FIG. 1. Transferrin (usually dimer and tetramer)
It is taken up by platelets in the presence of calcium ions.
Thrombin is contained in PMA-I (apolipoprotein C) contained in platelets.
Acts on 3) to produce PMA-II. PMA-II forms a complex with transferrin and enhances the phagocytosis of leukocytes such as neutrophils and monocytes.

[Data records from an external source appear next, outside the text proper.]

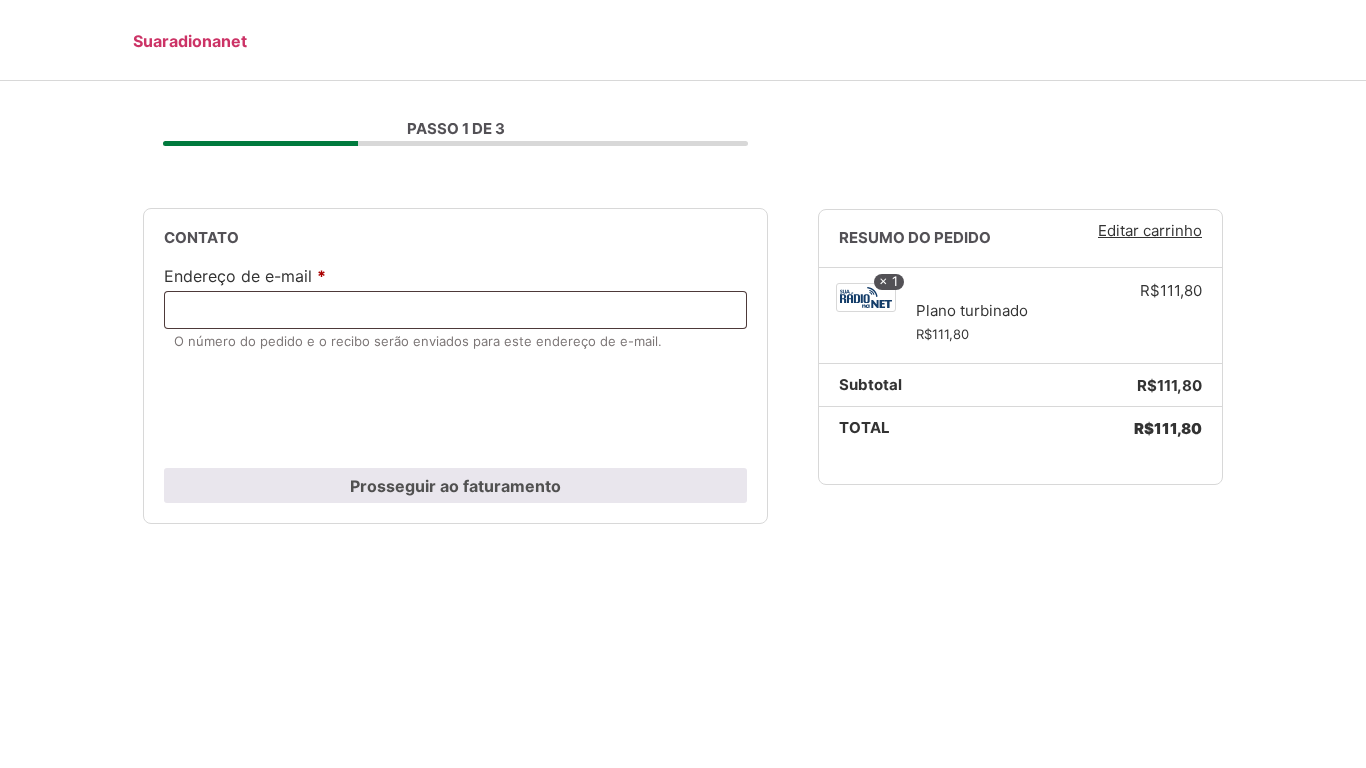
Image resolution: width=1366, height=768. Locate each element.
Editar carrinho (1150, 231)
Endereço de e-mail (245, 276)
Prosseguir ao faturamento (455, 486)
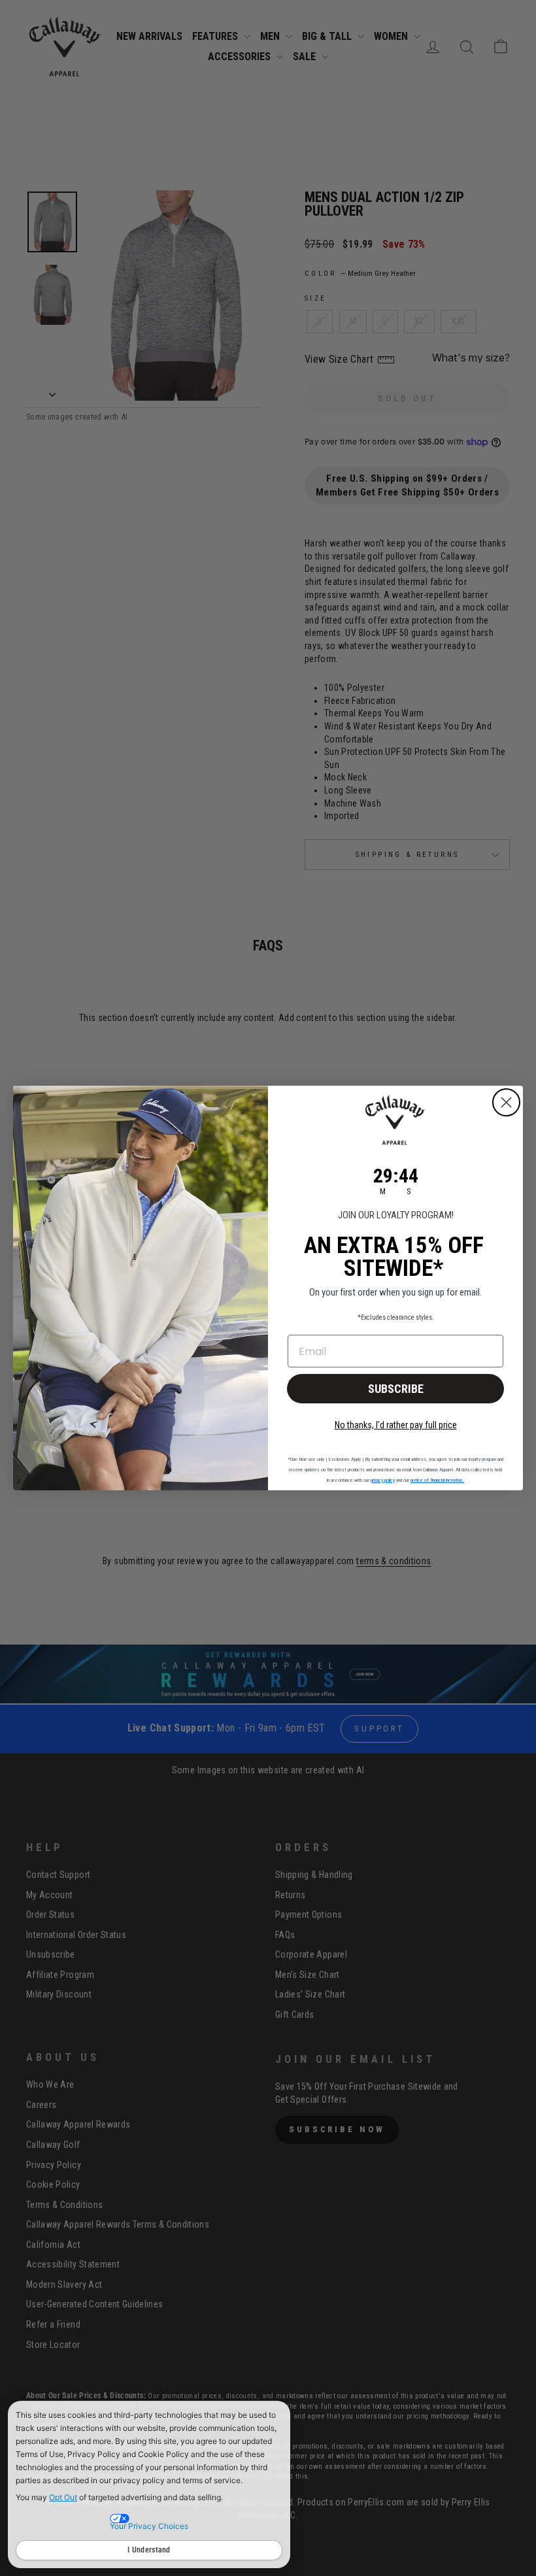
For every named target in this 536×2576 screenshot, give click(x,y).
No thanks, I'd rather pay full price (396, 1425)
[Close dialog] (506, 1102)
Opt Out (63, 2497)
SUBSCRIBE (396, 1389)
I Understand (149, 2549)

──────────────────────────────────────────────────続 き Continued on the front page (51) Int.Cl. ⁷ Identification code FI Theme coat ゛ (Reference) A61P 37/06 A61K 31/00 637D A61K 38/00 C07K 14/535 C07K 14/535 14/775 14/775 14/79 14/79 C12P 21/06 // C12P 21/06 F term (reference) 4B064 AG01 CA21 CB01 CE11 DA03 DA08 4C084 AA02 AA07 BA01 BA17 BA18 BA41 CA59 DA01 MA13 MA17 MA23 MA35 MA37 MA41 MA43 MA63 MA66 ZA542 ZB022 ZB082 ZB092 ZB112 ZB322 ZC412 4H045 AA10 AA30 BA14 BA15 BA17 BA41 CA42 EA22 EA24 EA29 FA70 GA22 GA23

Claims (10)

[Claims] 1. A polypeptide having the amino acid sequence of SEQ ID NO: 1 or a pharmaceutically acceptable salt thereof. 2. A complex of the polypeptide of claim 1 or a pharmaceutically acceptable salt thereof and transferrin or a derivative thereof. 3. A pharmaceutical composition having a leukocyte phagocytosis-enhancing activity, comprising the polypeptide of claim 1 or a pharmaceutically acceptable salt thereof and a pharmaceutically acceptable carrier. 4. A preventive or therapeutic agent for an infectious disease comprising the polypeptide according to claim 1 or a pharmaceutically acceptable salt thereof as an active ingredient. 5. An immunostimulator comprising the polypeptide of claim 1 or a pharmaceutically acceptable salt thereof as an active ingredient. 6. An antithrombotic agent comprising the polypeptide according to claim 1 or a pharmaceutically acceptable salt thereof as an active ingredient. 7. The polypeptide according to claim 1, wherein
A polypeptide having an amino acid sequence in which one or several amino acids have been substituted, added or deleted, and having an antagonistic activity to the polypeptide according to claim 1, or a pharmaceutically acceptable salt thereof. 8. A polypeptide having the amino acid sequence of any one of SEQ ID NOs: 2, 3, and 4, or a pharmaceutically acceptable salt thereof, among the polypeptides according to claim 7. 9. A pharmaceutical composition comprising the polypeptide of claim 7 or 8 or a pharmaceutically acceptable salt thereof, and a pharmaceutically acceptable carrier, which suppresses the effect of enhancing leukocyte phagocytosis. 10. An anti-inflammatory agent comprising the polypeptide according to claim 7 or 8 or a pharmaceutically acceptable salt thereof as an active ingredient.